** Working data follows **

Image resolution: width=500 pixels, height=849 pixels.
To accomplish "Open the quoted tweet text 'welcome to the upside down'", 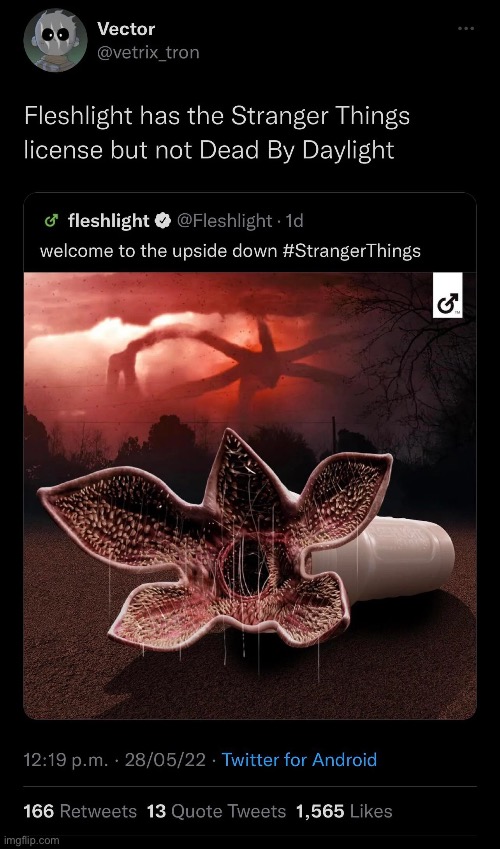I will tap(159, 251).
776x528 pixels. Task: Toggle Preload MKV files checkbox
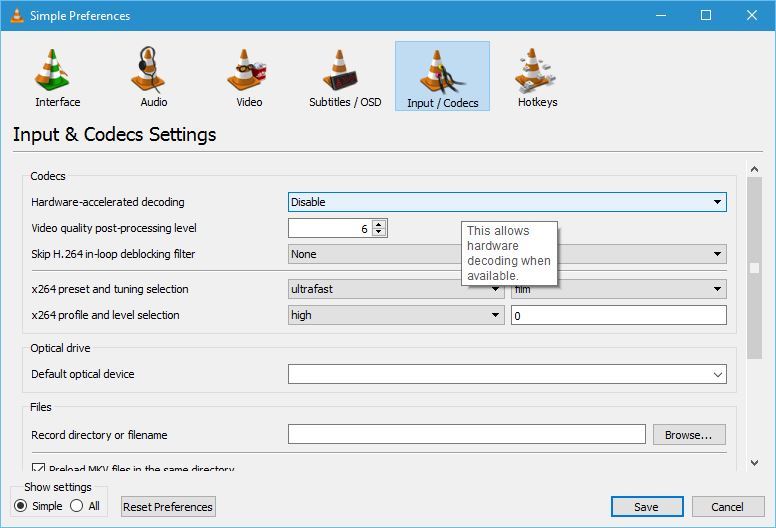pyautogui.click(x=38, y=467)
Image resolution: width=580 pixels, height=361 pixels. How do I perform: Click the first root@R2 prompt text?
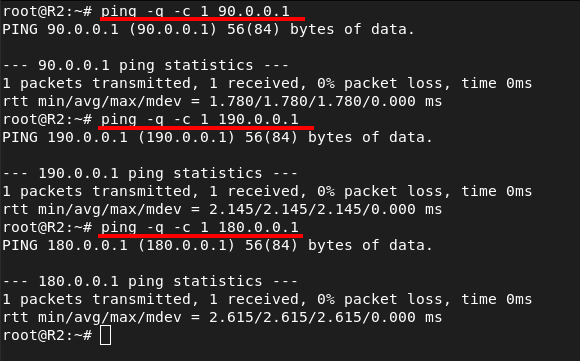(x=47, y=11)
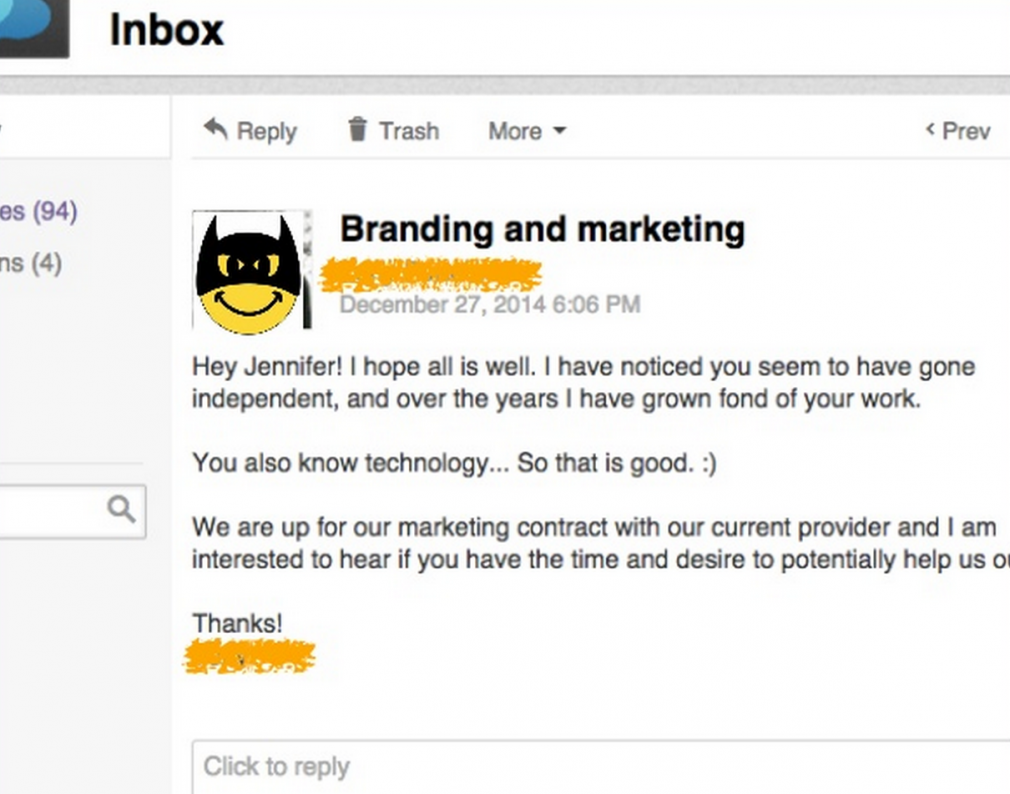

** End of Working data **

■ **Work item**:
Ignoring the pictures, write out word for word the lines from the line containing "Image resolution: width=580" through the end of the material above.

■ **Your solution**:
Image resolution: width=580 pixels, height=361 pixels. How do I perform: Click the first root@R2 prompt text?
(x=47, y=11)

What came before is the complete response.